Hay razones para pensar que tal resultado no sería inevitable. Primero, porque el gran capital podría dividirse. Lo hace habitualmente en Estados Unidos. No hay unidad acción al respecto. Quienes piensan que el resultado es necesario vuelven a mostrar sus prejuicios, en este caso creer que la lucha de clases domina la actuación de los capitalistas. Más de siglo y medio de dejarse llevar por esa creencia ha conducido a la clase trabajadora a la situación en que se encuentra. Parecería que va siendo hora de revisar algunas ideas preconcebidas. Pero es que incluso para un marxista, que no sea un completo mecanicista, la lucha interna entre capitalistas, suscitada por las tendencias al monopolio y a resistir esas mismas tendencias, puede en muchos momentos tener tanta importancia como, o incluso más que el conflicto entre capital y trabajo. Repito que no hay más que mirar a Estados Unidos.

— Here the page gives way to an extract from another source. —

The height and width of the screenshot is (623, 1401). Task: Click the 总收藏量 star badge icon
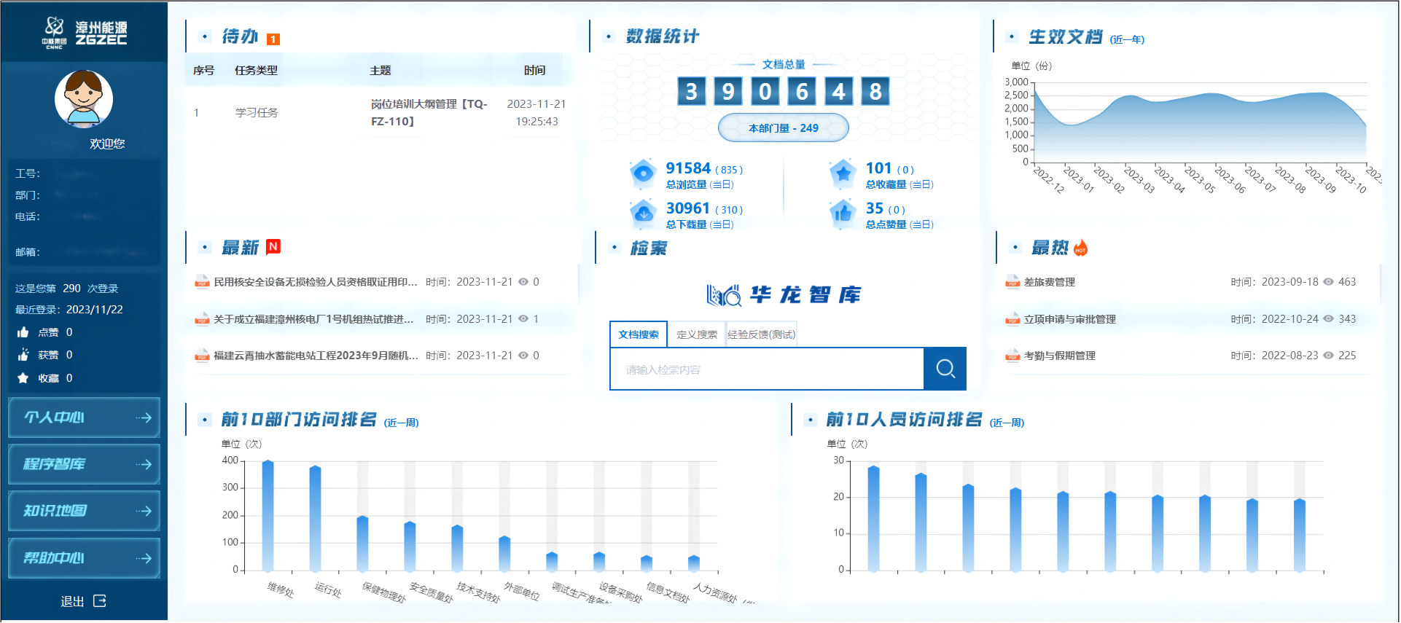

La segunda objeción al dogma de que la financiación privada de los partidos es mala es que, incluso si hubiera un partido del gran capital frente a otro de los trabajadores, el hecho de que el primero dispusiera de mucho más dinero que el segundo no supondría una ventaja decisiva, a condición de que la procedencia del dinero fuera absolutamente transparente. ¿Que el partido de los ricos podría ganar elecciones por la facilidad para desplegar campañas más espectaculares y costosas? Eso sólo da ventaja en sociedades atrasadas y dominadas por la incultura. En países con mejor nivel de formación, el dato inclinaría a la ciudadanía opuesta al gobierno descarnado del dinero precisamente del lado contrario. Para muchos, la abundancia de recursos de fuente privada sería justamente el indicio de que no deberían votar a ese partido. Incluso cabe la posibilidad, si la sociedad es muy culta, de que todos los partidos limiten el tamaño de las donaciones que reciben, para no perder demasiados votos. En eso se basa el equilibrio que Aristóteles encontró, entre el poder del dinero (oligarquía) y el poder de los votos (democracia), en la fórmula híbrida que él llamó república. ¿De qué le sirve al gran capital tener un partido muy rico, que pague elevados sobresueldos a sus cuadros, si apenas recoge votos? El gran capital dejaría de financiar a ese partido, como es lógico. Sería deseable dejar que estas cosas se regularan de una manera natural, a la vista de todos. Pero no; aquí preferimos reglamentar y prohibir. Así, la corrupción se hace invisible, y mucho más atractiva porque sus beneficios se convierten en astronómicos. He mencionado a la república. Lo que ocurre es que aquí algunos quieren una república que sea el calco exacto de la monarquía constitucional, sólo que cambiando al rey por un presidente al que elijamos cada cuatro años. Y eso no funcionará. Sólo tendremos más de lo mismo.

Podría ocurrir que el partido capitalista chiquito, con pocos votos, pudiera sin embargo comprar a los diputados de otros partidos con todo el dinero que tiene. Eso ocurre en Estados Unidos; lo llaman lobbies. Entonces lo que habría no es partidos pequeños pero ricos, sino lobbies. Bien, aceptemos los lobbies. ¿Qué problema hay? Desde luego, mucho si los lobbies dan lugar al «transfuguismo», que es un efecto de las listas cerradas y bloqueadas. Pero si los votantes eligen a la persona y no sólo al partido, cuando vean a su representante votar en sentido contrario al esperado y supongan que se debe a que lo han comprado, sencillamente, dejarán de votarle.

Hay lobbies siempre, nos gusten o no. Si no queremos verlos, serán invisibles; pero seguirán ahí. En Estados Unidos, y ése es el acierto de su sistema, aceptan los lobbies como una realidad natural de la política, y los mantienen estrictamente separados de los partidos. En España, donde no podemos ni ver a los lobbies, ni siquiera soportamos hablar de ellos, los hemos quitado de nuestra vista y se han incrustado en la estructura de los partidos. Lo que es infinitamente peor, como muestra el caso Bárcenas.